Stated goal:
Repeat the following records word for word, leaving out the pictures.

Screenshot and page pointing data:
-=-=-
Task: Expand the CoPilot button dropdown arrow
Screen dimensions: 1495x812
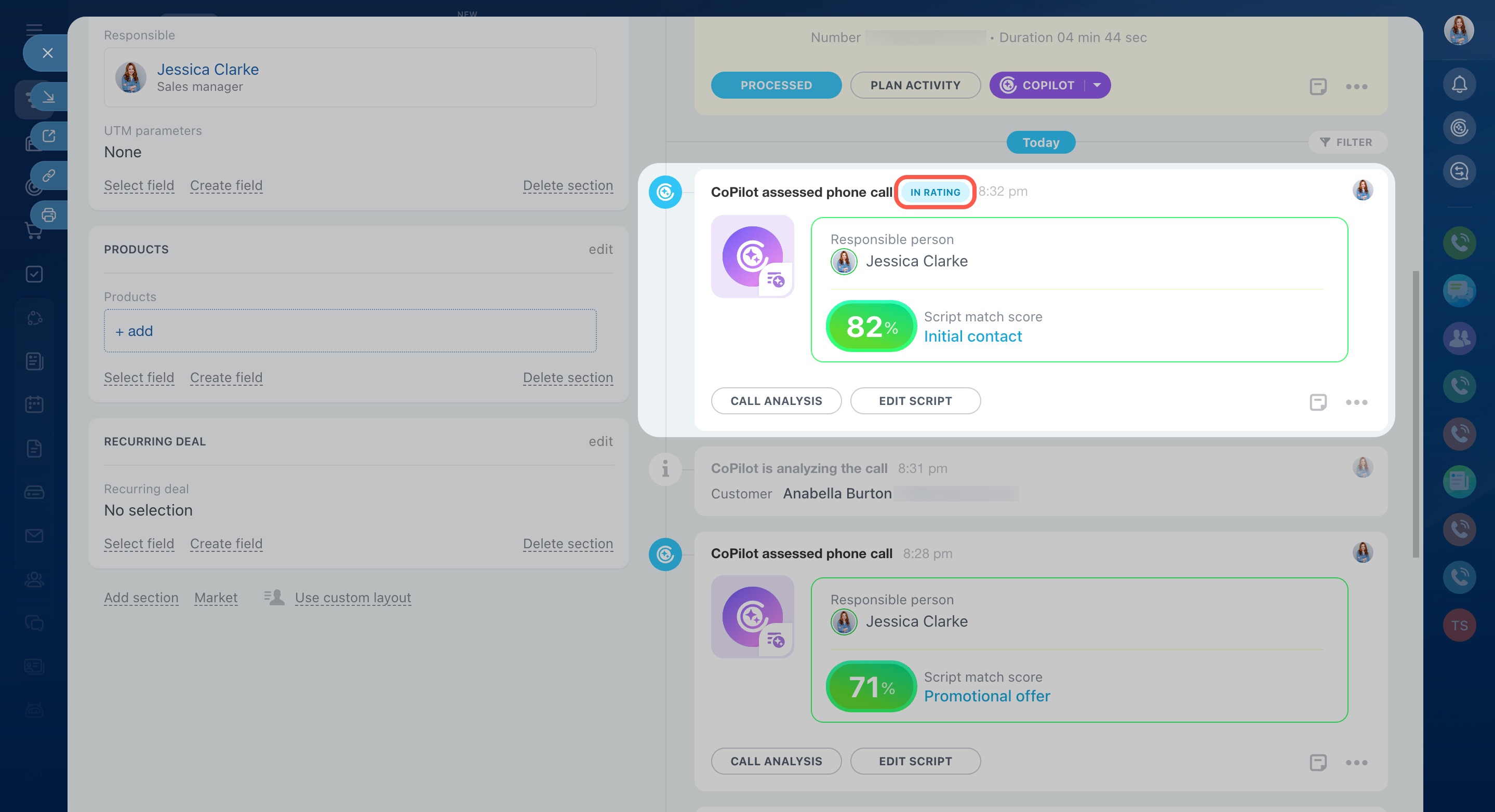Action: point(1097,85)
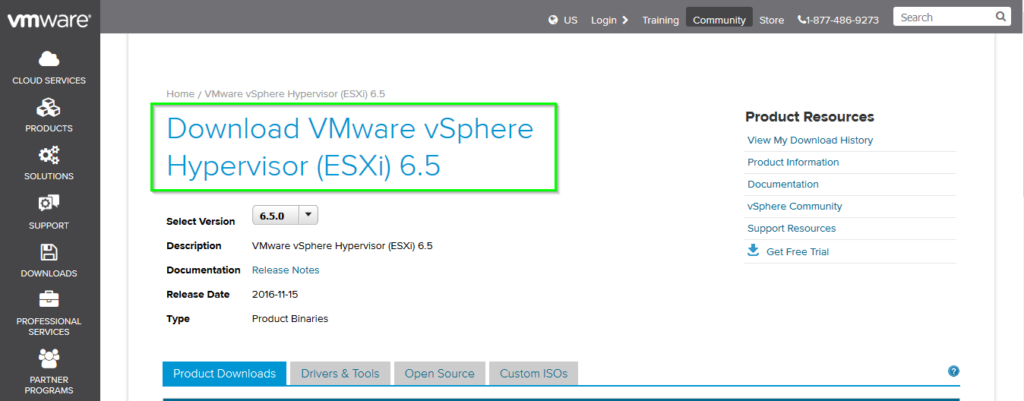Switch to Drivers & Tools tab
This screenshot has height=401, width=1024.
[x=340, y=374]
-=-=-
Result:
Task: Expand the CoPilot button dropdown arrow
Screen dimensions: 1495x812
Action: point(1097,85)
Switch to Drivers & Tools tab
This screenshot has height=401, width=1024.
[x=340, y=374]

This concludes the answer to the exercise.